This past Saturday was the anniversary of the 2012 Aurora movie theater shooting which left 12 dead and 70 injured.
Across the nation, politicians of all stripes paid respect to the Coloradans whose lives were changed forever at the midnight screening of a Batman movie.
“It’s been seven years since the mass shooting at the Aurora movie theater in Colorado, and Congress hasn’t done enough,” Democratic primary candidate Sen. Kamala Harris (D-CA) tweeted on Saturday.
“No matter where you live, you deserve to feel safe,” she continued. “We can keep guns out of the hands of dangerous people.”

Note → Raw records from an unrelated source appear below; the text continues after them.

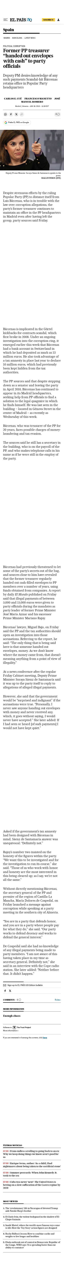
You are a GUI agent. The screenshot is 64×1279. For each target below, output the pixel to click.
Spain (8, 30)
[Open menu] (5, 19)
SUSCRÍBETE (48, 20)
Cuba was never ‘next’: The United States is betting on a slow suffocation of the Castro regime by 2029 (31, 1185)
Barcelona (17, 38)
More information (10, 1030)
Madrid (7, 38)
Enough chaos (12, 1016)
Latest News (30, 38)
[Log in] (58, 19)
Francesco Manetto (38, 98)
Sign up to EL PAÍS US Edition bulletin (25, 985)
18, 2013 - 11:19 (39, 106)
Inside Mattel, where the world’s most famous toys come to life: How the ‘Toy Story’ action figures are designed (32, 1226)
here (45, 1037)
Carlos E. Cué (13, 98)
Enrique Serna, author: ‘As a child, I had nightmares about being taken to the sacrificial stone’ (32, 1165)
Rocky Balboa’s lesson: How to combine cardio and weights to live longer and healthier (29, 1235)
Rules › (58, 1000)
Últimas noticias (12, 1145)
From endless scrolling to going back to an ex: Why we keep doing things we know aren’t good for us (31, 1154)
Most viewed (10, 1201)
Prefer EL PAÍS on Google (18, 122)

Harris was one of the few Democratic primary candidates, including former Vice President Joe Biden, to memorialize the shooting online.
“We remember those we lost, the many who were injured, and those still recovering,” Sen. Cory Gardner, (R-CO), tweeted on Saturday. “God bless our 1st responders.”
Some on the platform called Gardner out over his record on gun control, including Rep. Tom Sullivan, (D-Centennial), whose political career began when his son was shot to death that night.
“You are one of the reasons I ran for office,” Sullivan, tweeted in response to Gardner. “You have refused to meet me when I have gone to your office in DC & Denver. When I stood in front of you at a town hall in CO Springs you didn’t acknowledge my son.”
In the tweet, Sullivan went on to characterize Gardner’s statement as “politicizing in the worst way” and said that that “Colorado is better than this.”
Despite his personal stake in the tragedy, Colorado Republicans pounced on Sullivan – particularly over his support for the highly controversial Red Flag Bill – with an ultimately unsuccessful recall campaign.
Segments of the Colorado GOP and extreme gun rights groups like Rocky Mountain Gun Owners are fixated on the bill as a threat to second amendment rights despite overwhelming bipartisan support.